> WHAT THE TASK ASKS:
List each line of the rows below that contains the string "width", treating uppercase and lowercase as different.

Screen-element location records
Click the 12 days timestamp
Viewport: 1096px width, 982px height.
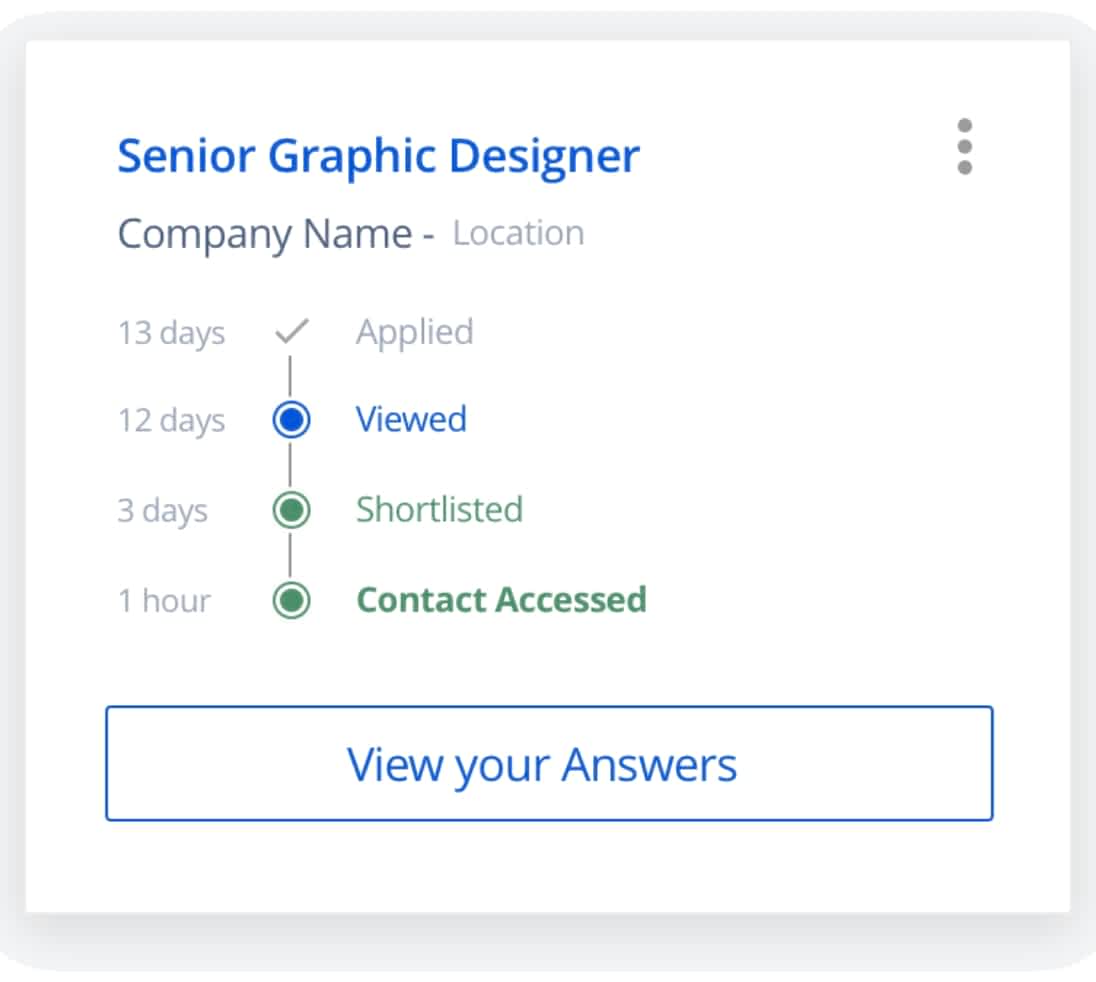171,420
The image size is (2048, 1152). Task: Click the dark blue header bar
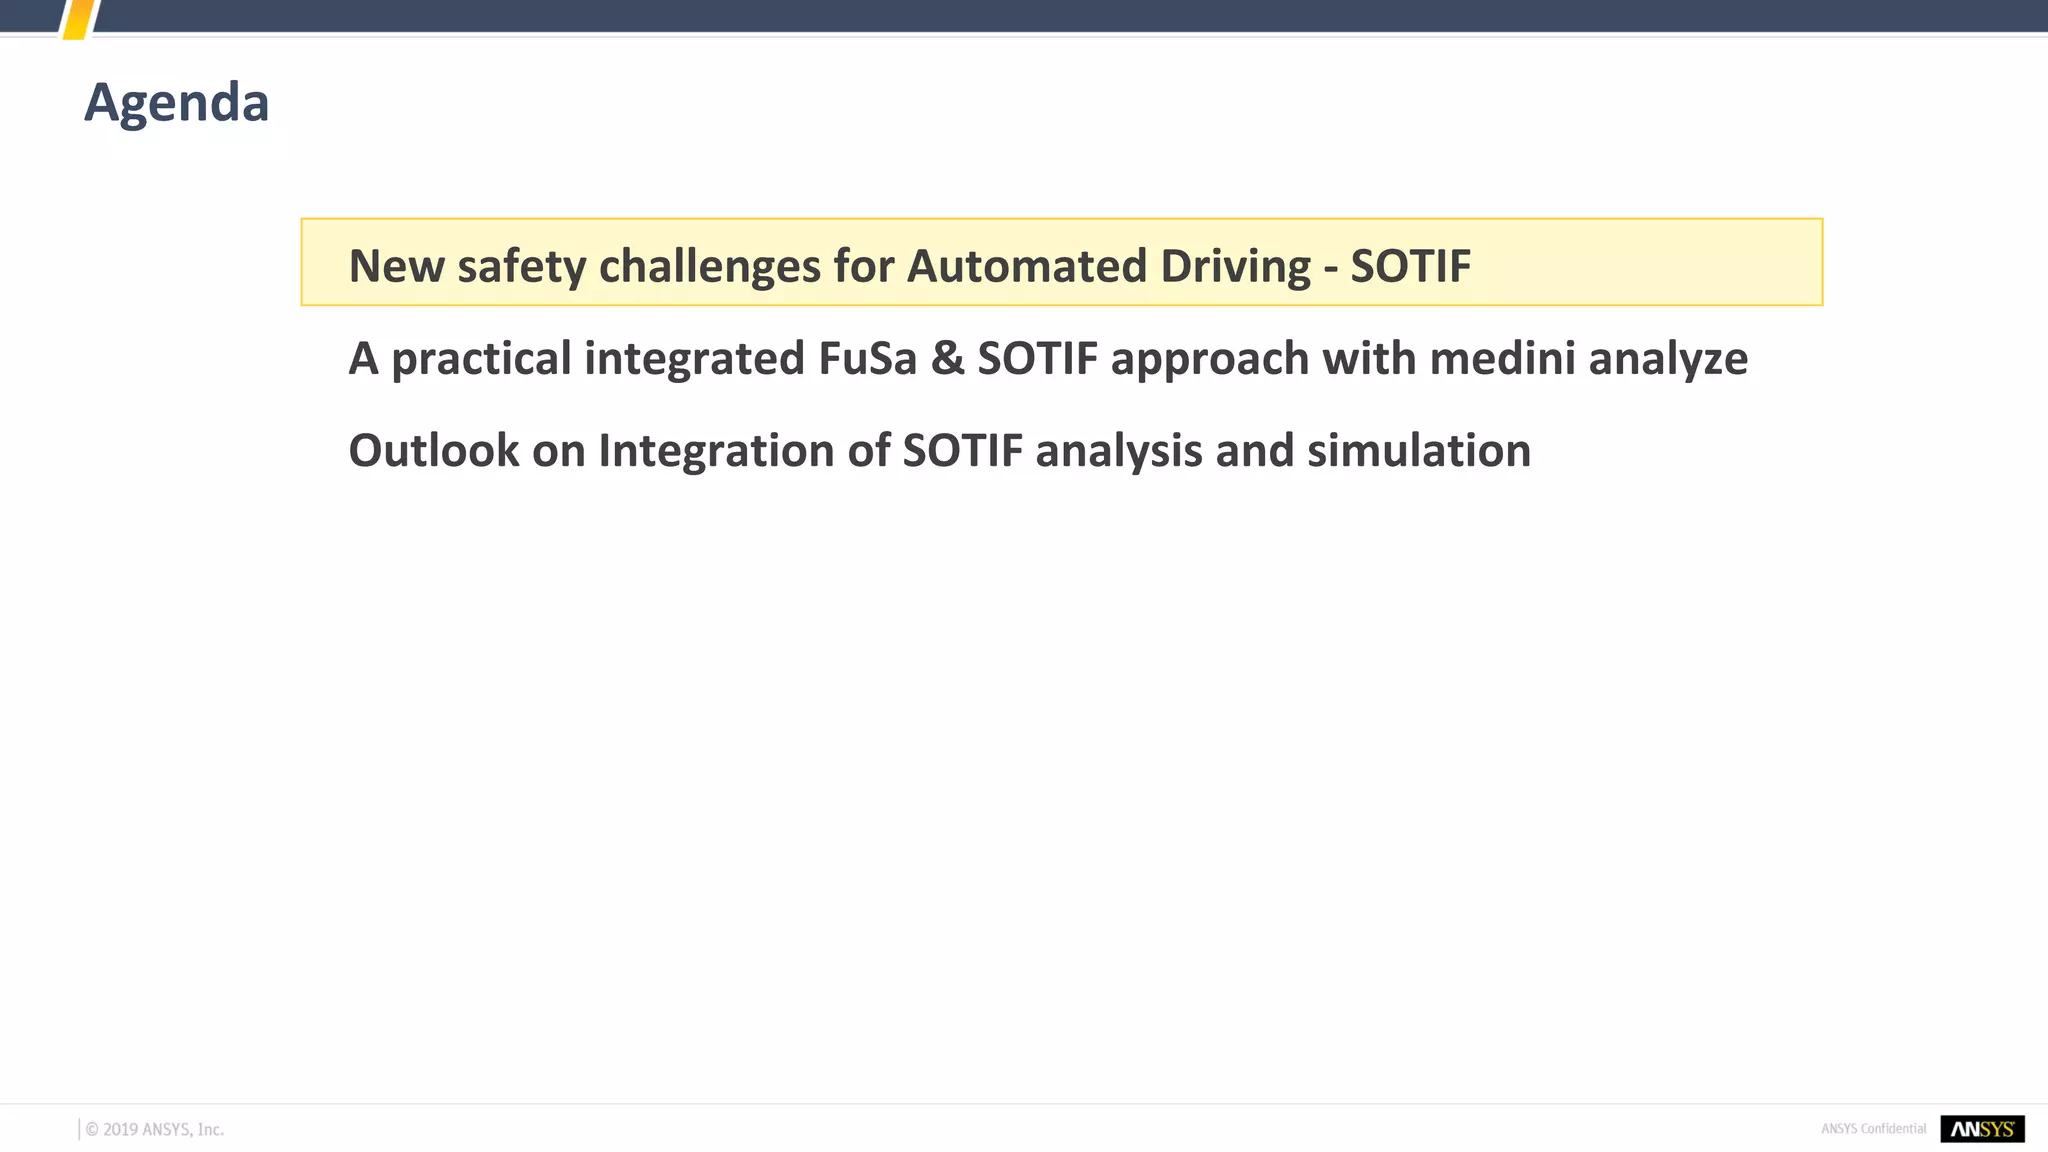1000,15
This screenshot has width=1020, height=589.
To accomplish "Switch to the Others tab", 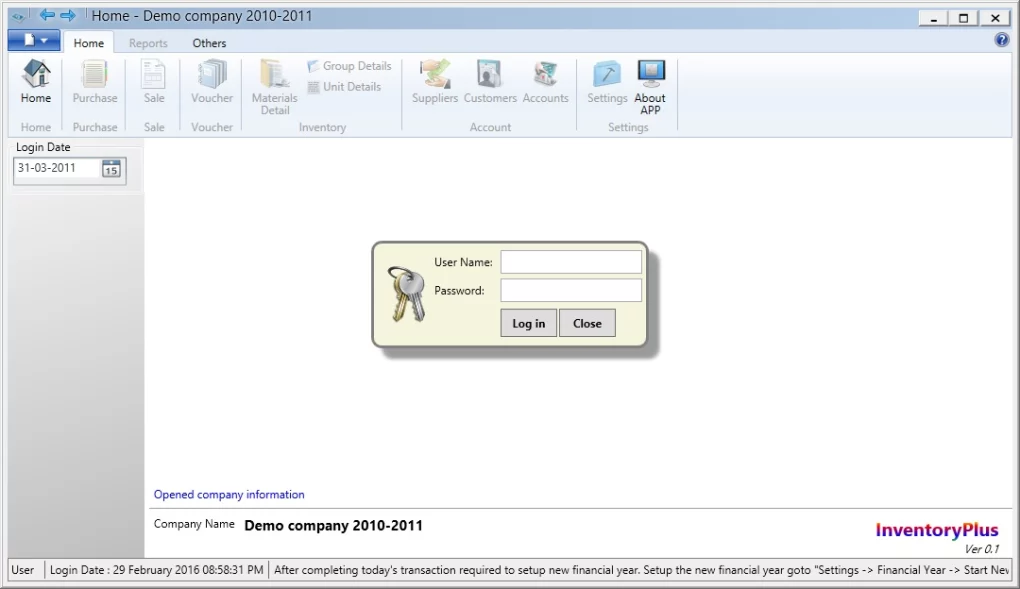I will click(x=209, y=43).
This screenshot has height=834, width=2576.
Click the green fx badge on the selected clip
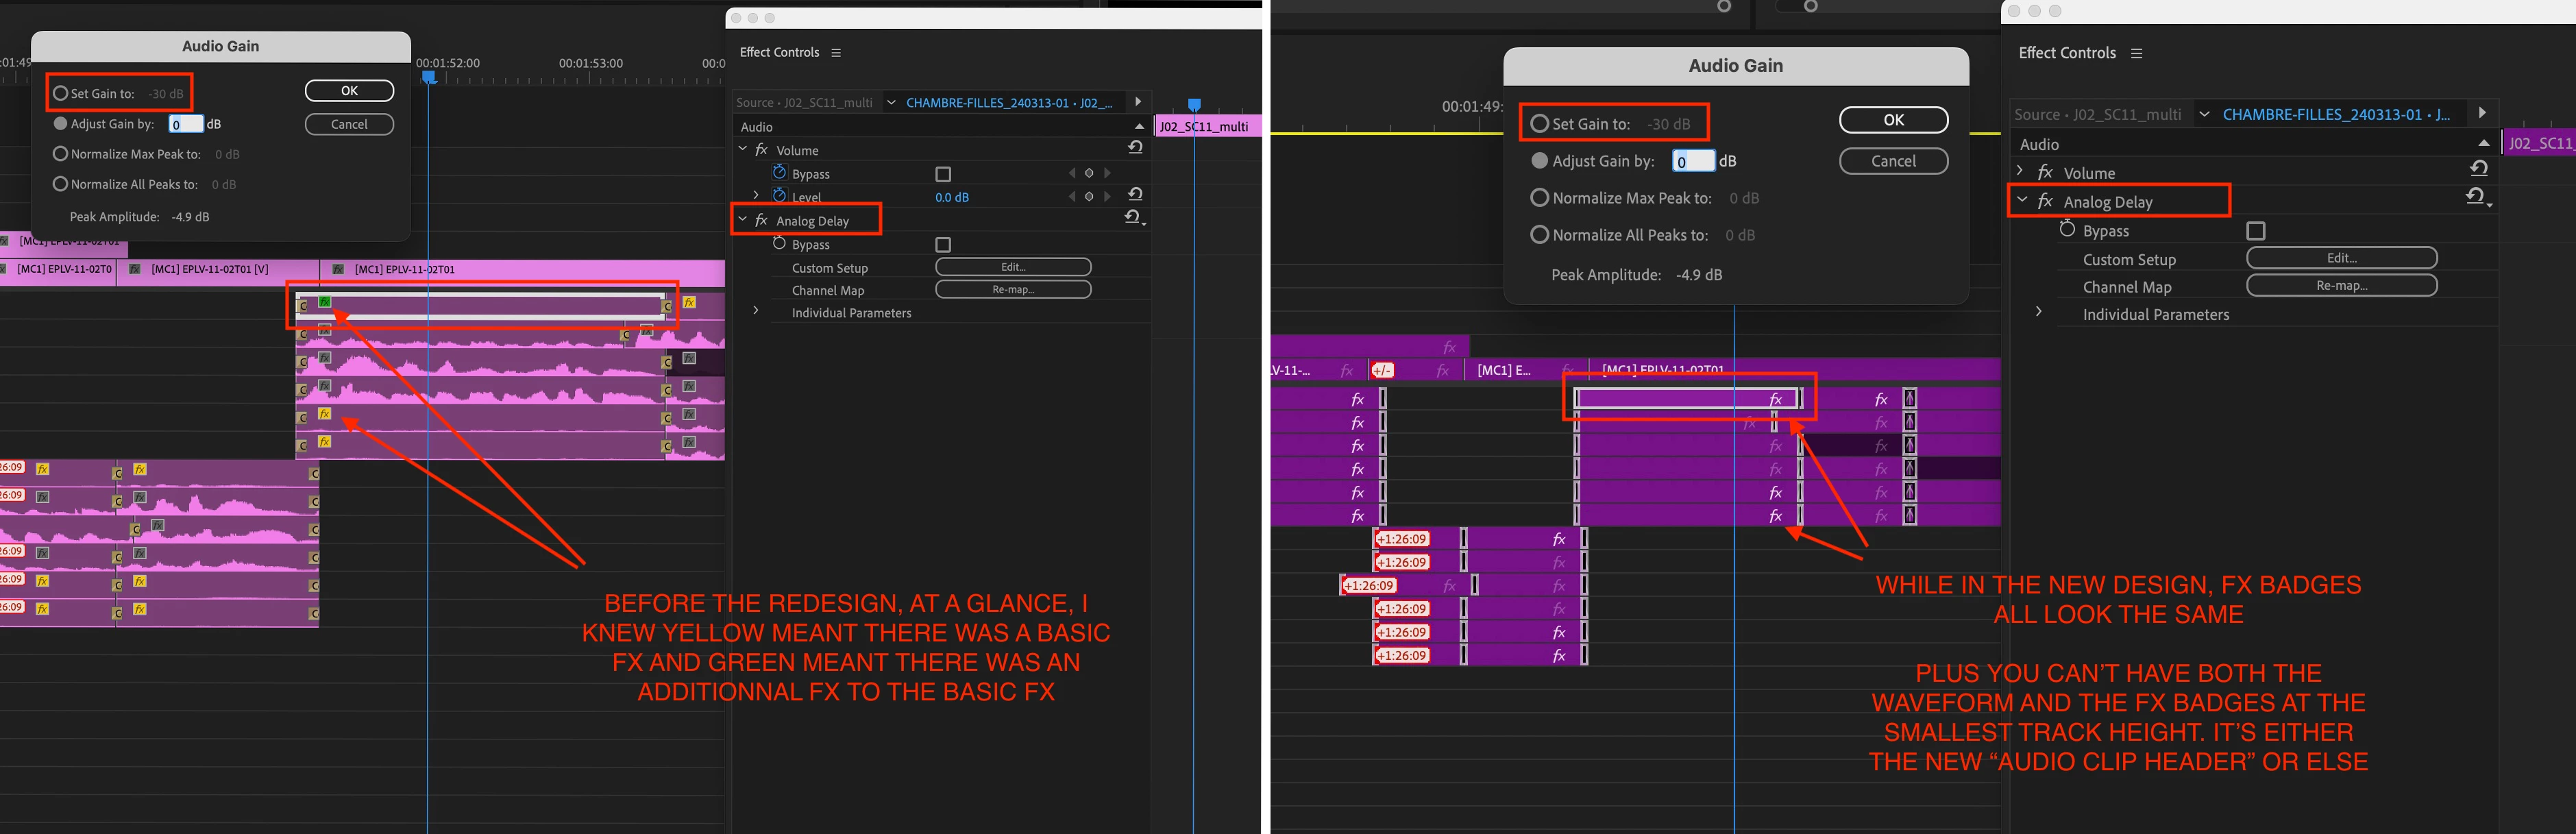coord(324,302)
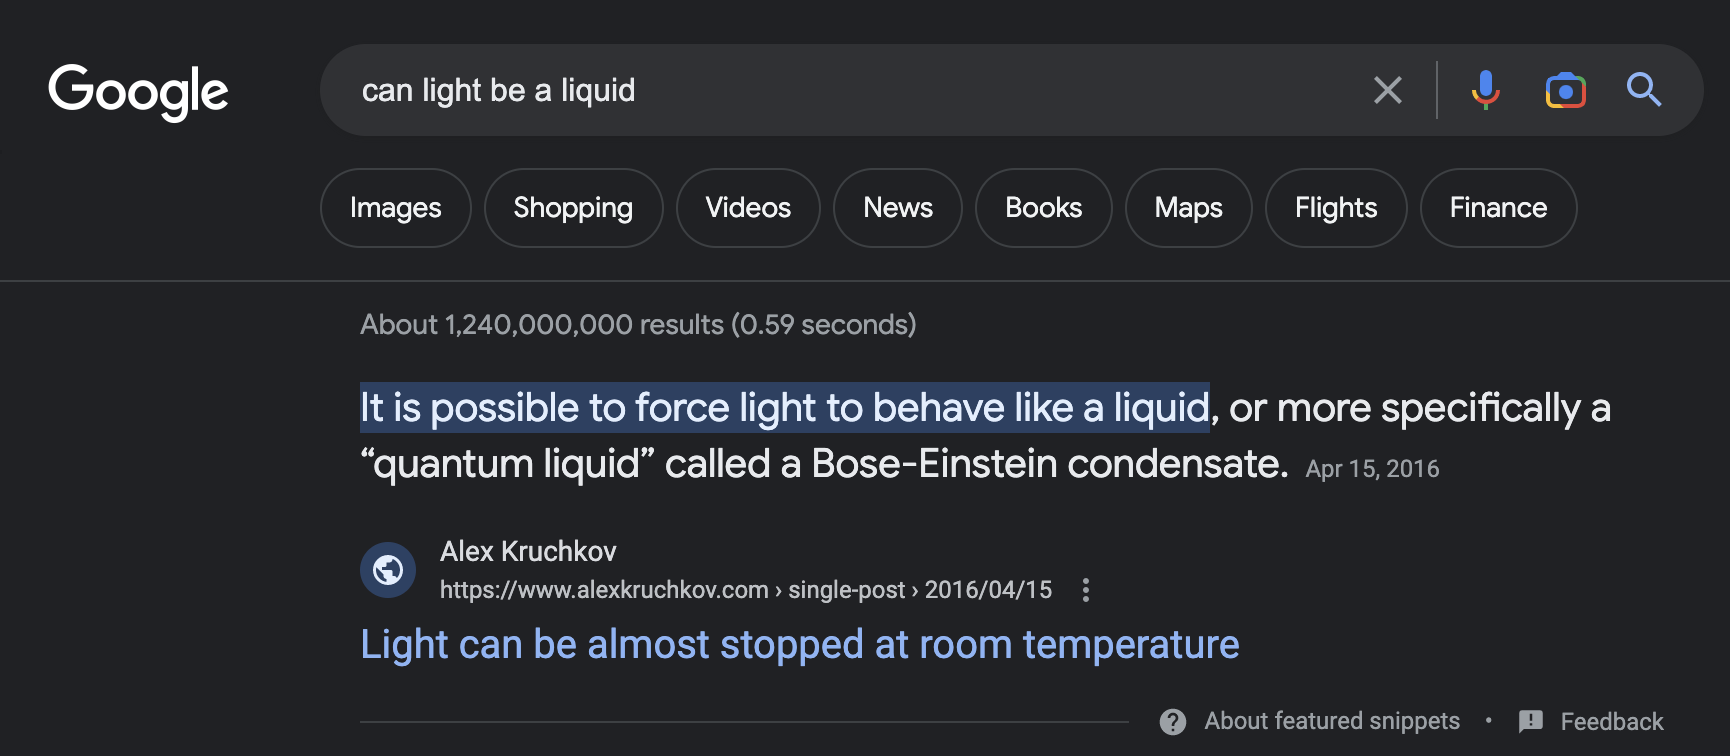Click the question mark help icon
The width and height of the screenshot is (1730, 756).
pyautogui.click(x=1173, y=721)
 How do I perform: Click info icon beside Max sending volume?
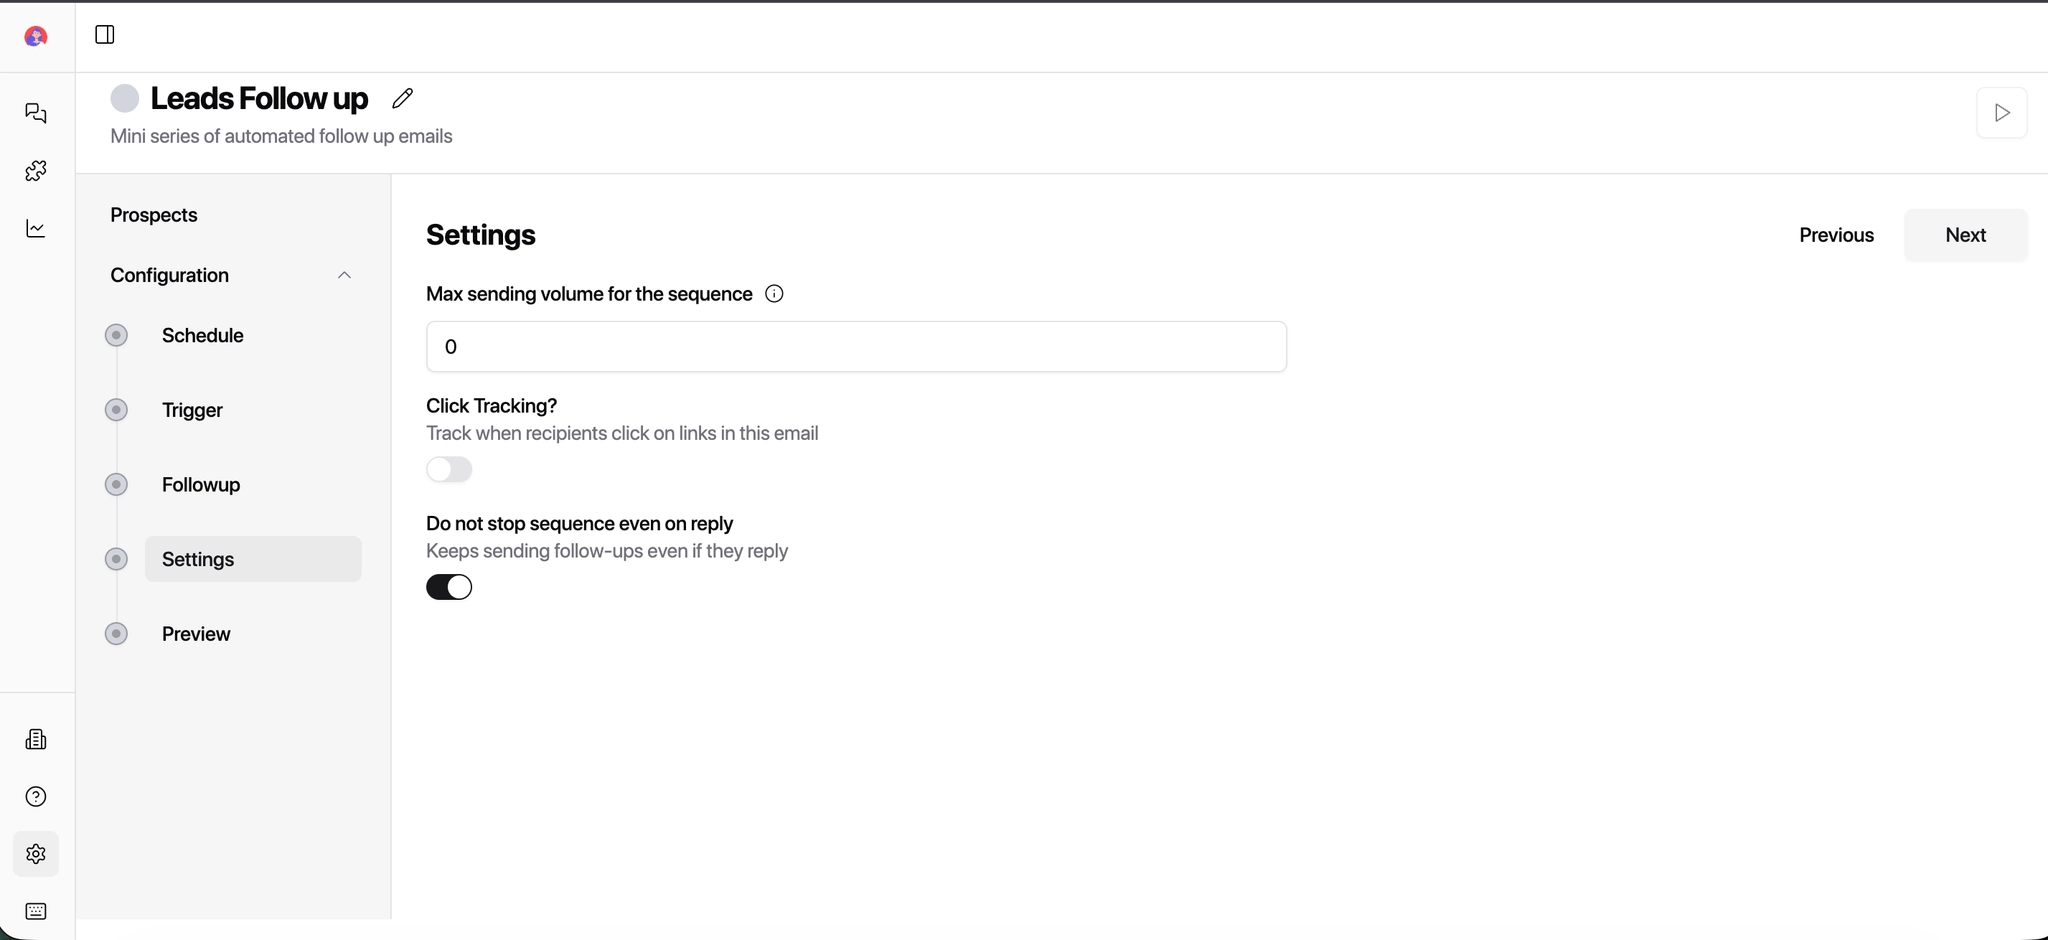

> EXPECTED OUTPUT:
Viewport: 1096px width, 982px height.
This screenshot has width=1020, height=589.
This screenshot has height=834, width=2576.
The width and height of the screenshot is (1730, 756).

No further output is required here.